Dataset entries:
........

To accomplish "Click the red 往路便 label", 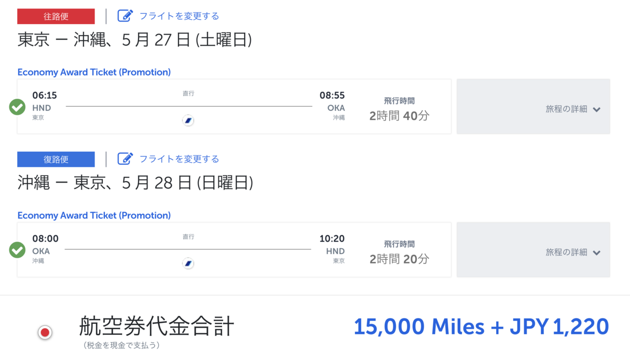I will [56, 16].
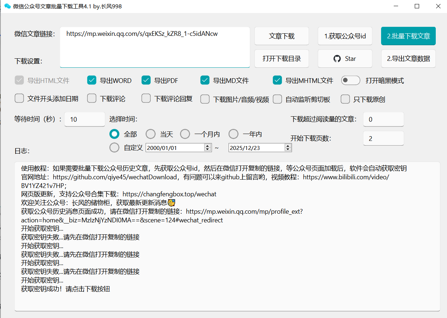The width and height of the screenshot is (447, 318).
Task: Uncheck 导出WORD export option
Action: [x=92, y=80]
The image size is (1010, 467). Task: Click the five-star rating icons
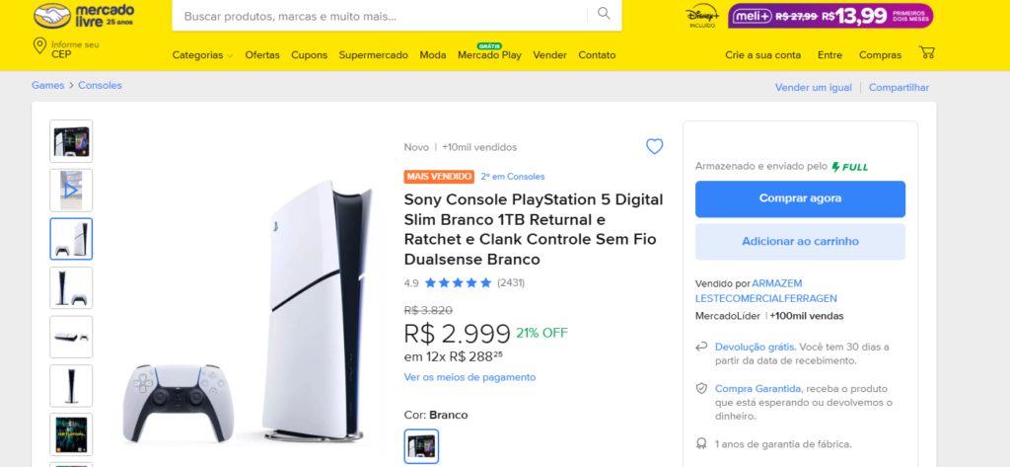(x=458, y=283)
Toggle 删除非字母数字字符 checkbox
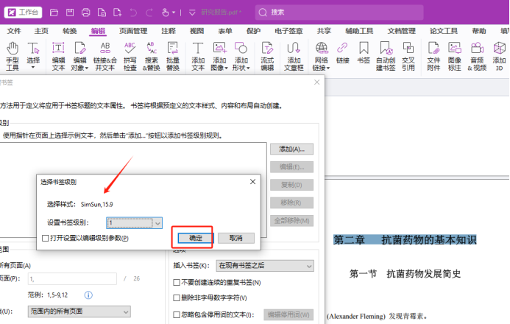510x324 pixels. [x=177, y=298]
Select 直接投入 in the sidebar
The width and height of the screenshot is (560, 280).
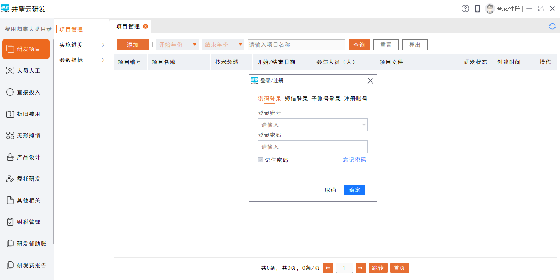[28, 92]
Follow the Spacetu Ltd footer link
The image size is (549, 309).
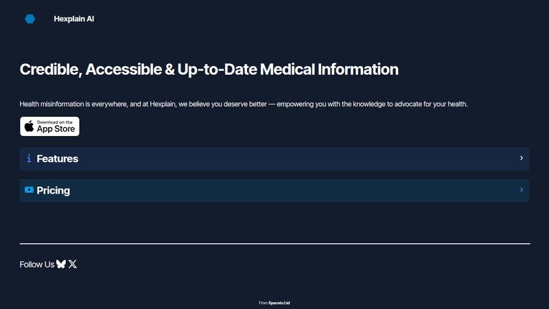(279, 303)
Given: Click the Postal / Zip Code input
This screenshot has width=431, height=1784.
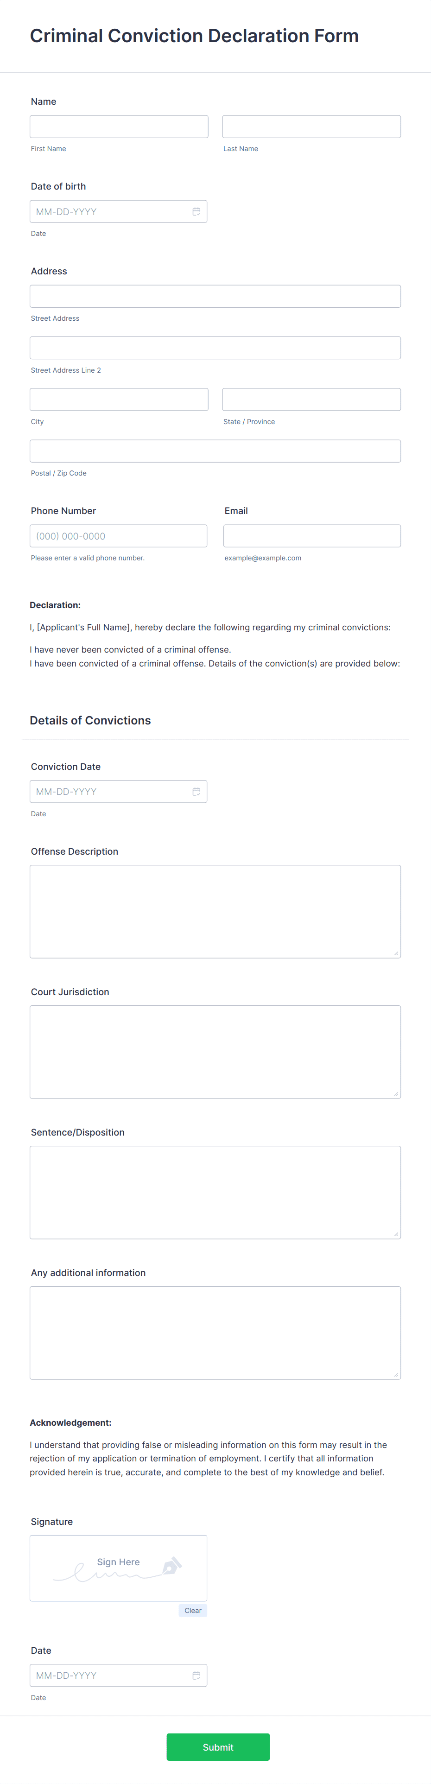Looking at the screenshot, I should coord(215,450).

........

Copy exactly the lines that run from the one containing "The image size is (549, 309)." to the last line of the records, both included, and leave out every picture.

The image size is (549, 309).
(279, 303)
Given: Click the Postal / Zip Code input
This screenshot has width=431, height=1784.
Looking at the screenshot, I should coord(215,450).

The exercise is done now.